## Exercícios
A - Segundo o texto sobre o filme de Sergio Leone, quantos minutos tinha a versão original da obra?
B - Transcreva do texto sobre o filme de Sergio Leone o trecho que começa em "Faustino Teixeira" e vai até "informante da polícia.".

O amor entre a maravilha e a dor: Era uma vez na América, de Sérgio Leone

 O amor entre a maravilha e a dor: Era uma vez na Ámerica, de Sérgio Leone.

 

Faustino Teixeira

PPCIR/IHU/Paz e Bem

 

 

 

Em mais um encontro do Paz e Bem, “Filmes em Perspectiva”, em parceria com o IHU, estive junto com Angelo Atalla para falar de um grande filme: “Era uma vez na América”, de Sergio Leone. Trata-se de um filme franco-italo-americano, de 1984, com roteiro baseado no romance de Harry Grey, Tho Hoods: um ex-gangster que se torna informante da polícia.

 

No filme são dissecadas cinco décadas da vida dos EUA, entre fins do século XIX e os primeiros trinta anos do século XX.

 

Para o filme trabalharam seis roteiristas, incluindo Sergio Leone para a adaptação cinematográfica do livro de Harry Gray. O roteiro desenvolvido tinha 400 páginas ao final.

 

Foram 11 anos para começar a concretizar o projeto pessoal de Leone.

 

Como indica Ana Sena, em resenha no Classic Movies[1], “é uma obra que fala sobre amizade, lealdade, violência, traição e de como nossas escolhas tem resultados cruéis e reais”.

 

Tudo ocorre num bairro judeu de Nova York, sendo as cenas internas gravadas em Cinecittà.

 

Dos traços que mais me marcaram no filme: as sequências lentas (que falam por si e arrebatam com imagens lindas), os closes maravilhosos e os diálogos fascinantes.

 

O filme é um “deleite audiovisual definitivo” para todo cinéfilo que se preza. Uma “aula narrativa, com um desenvolvimento meticuloso magistral”.

 

O filme estreou no Festival de Cannes em 23 de maio de 1984[2]e lançado antes nos EUA em janeiro de 1984[3]. A versão original tinha 269 minutos (4 horas e 29 minutos). Depois foi reduzida para 229 minutos (3 horas e 49 minutos). Foi lançado nos EUA, contra a visão do diretor, com uma versão ainda menor, com 2 horas e 19 minutos, sendo um fracasso crítico e comercial.

 

O filme vem estrelado maravilhosamente por Roberto de Niro e James Woods, nos papeis dos amigos David Noodles e Maxilian (Max). São dois amigos que lideram um grupo de jovens judeus do gueto no crime organizado de Nova Iorque.

 

Destaque para a direção de fotografia, de Tonino Delli Coli e a magnífica trilha sonora de Ennio Morricone.

 

O filme é considerado hoje uma obra prima.

 

Concentro-me aqui em dois aspectos que me marcaram no filme: a trilha sonora e a história de amor e dor entre Noodle e Deborah, dois personagens centrais do filme.

 

Sobre a Trilha Sonora:

 

Estamos diante de uma das trilhas mais lindas do cinematografia mundial. Morricone é um dos grandes especialistas nessa área. Também compôs a trilha sonora de outro filme de Sergio Leone, de sua trilogia dos dólares: Era uma vez no Oeste[4].

## Material coletado
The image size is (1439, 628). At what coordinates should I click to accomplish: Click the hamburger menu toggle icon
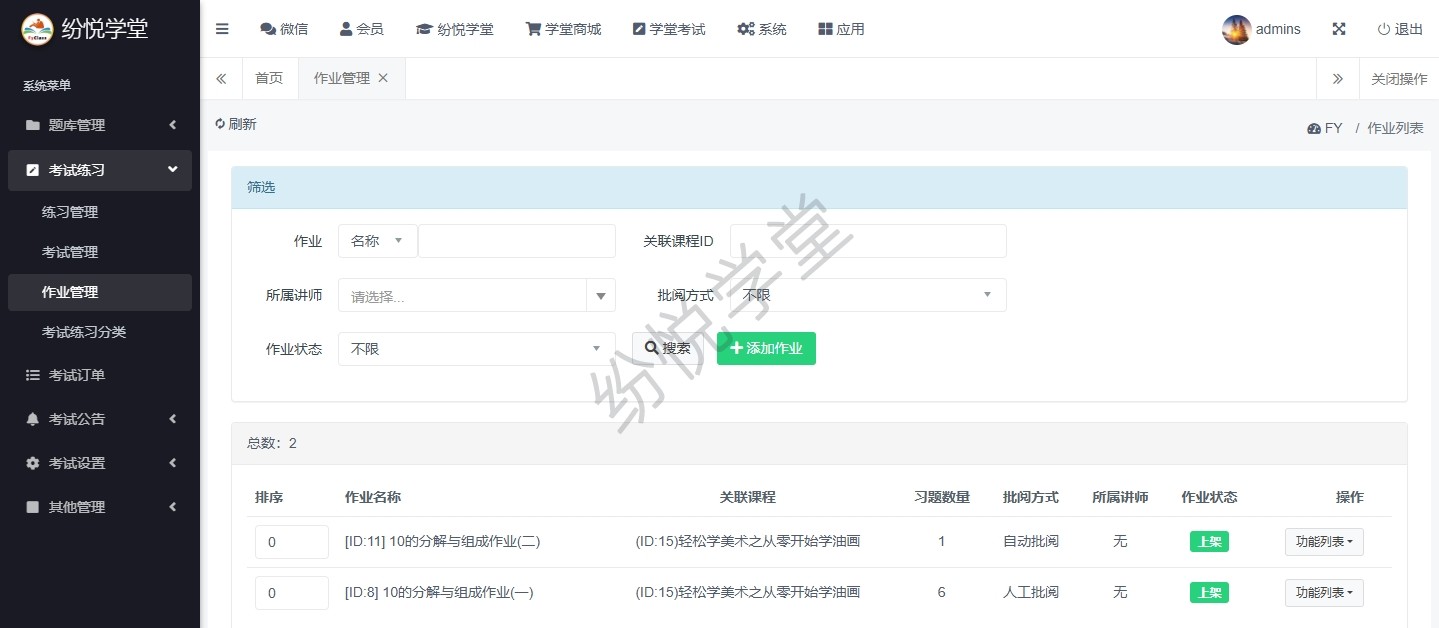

## Respostas escritas
A - A versão original tinha 269 minutos (4 horas e 29 minutos).

B -
Faustino Teixeira

PPCIR/IHU/Paz e Bem

 

 

 

Em mais um encontro do Paz e Bem, “Filmes em Perspectiva”, em parceria com o IHU, estive junto com Angelo Atalla para falar de um grande filme: “Era uma vez na América”, de Sergio Leone. Trata-se de um filme franco-italo-americano, de 1984, com roteiro baseado no romance de Harry Grey, Tho Hoods: um ex-gangster que se torna informante da polícia.